Written problem =
Please answer these from the passage on La Panarda:
1. Whom did Joseph Voller replace at Le Virtu?
2. Since what year has the Villavallelonga meal been held, according to Le Virtu?
3. Which region are the wines from?

Passage =
★ ★ ★

This is new Le Virtu chef Joseph Voller’s first La Panarda, and the sixth for the restaurant’s owners, Francis Cratil-Cretarola and Cathy Lee. The couple got Voller up to speed on the cuisine of Italy’s Abruzzo region with a research trip through southern Italy shortly after Voller joined the restaurant, replacing Joe Cicala.

The over-the-top meal is modeled after one in the Italian town of Villavallelonga, which, according to Le Virtu, has been taking place since 1657. Expect a staggering number of dishes, all examples of Abruzzese cuisine. Here’s the preliminary list:

  • Stuzzichini, or small bites, such as olive all’Ascolana and grilled sardines
  • Salumi e formaggi, such as Pecorini, including traditional canestrato year-aged without oxygen, brigantaccio, and muffato, a blue-cheese style, and 12-, 24-, and 36-month aged Parmigiano cheeses
  • Raw and crudo, such as fluke with olive and fennel, bay scallop with chili and lemon, and venison carpaccio with arugula, grana and lemon
  • Antipasti, such as grilled baby octopus and fegato, duck liver mousse with Amarena cherry and celery root
  • Primi, such as rock shrimp gnocchi with prosciutto and “overnight” tomato, mugnaia with lamb ragu, lamb polpette and pecorino, and timballo with smoked eggplant, quadrello, bufala taleggio, crepes and cardoon besciamella
  • Seafood, such as brodetto vastese with monkfish, clams and mussels and braised scungilli with button mushrooms and parsley salsa verde
  • Offal, game, and ferments, such as tripe parmigiana with polenta, mazzarelle (lamb offal in wrapped in grape leaves), and spiedini of grilled duck hearts in agrodolce
  • Meats and roasts, such as suckling porchetta with fennel pollen and potato, capretto (whole roasted baby goat), and “salt lamb” — baby lamb raised on the coast and fed on seaweed and marsh grasses, with sausage stuffing
  • Dessert, such as chocolate olive oil cake with pistachio cannoli cream, lu parrozz, a traditional almond flour and citrus cake, and buttermilk panna cotta with brown butter cake and seasonal fruits

The wines are also from Abruzzo. Ambitious eaters who want in on the 40-plus courses should make reservations now. This will sell out.

★ ★ ★

Collected material =

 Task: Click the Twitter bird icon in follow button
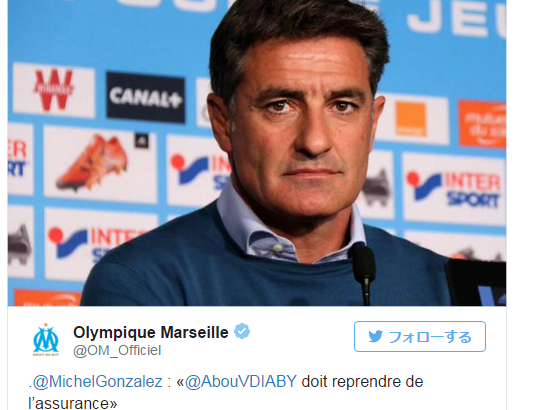375,337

★ ★ ★

Task solution =
1. Joe Cicala
2. 1657
3. Abruzzo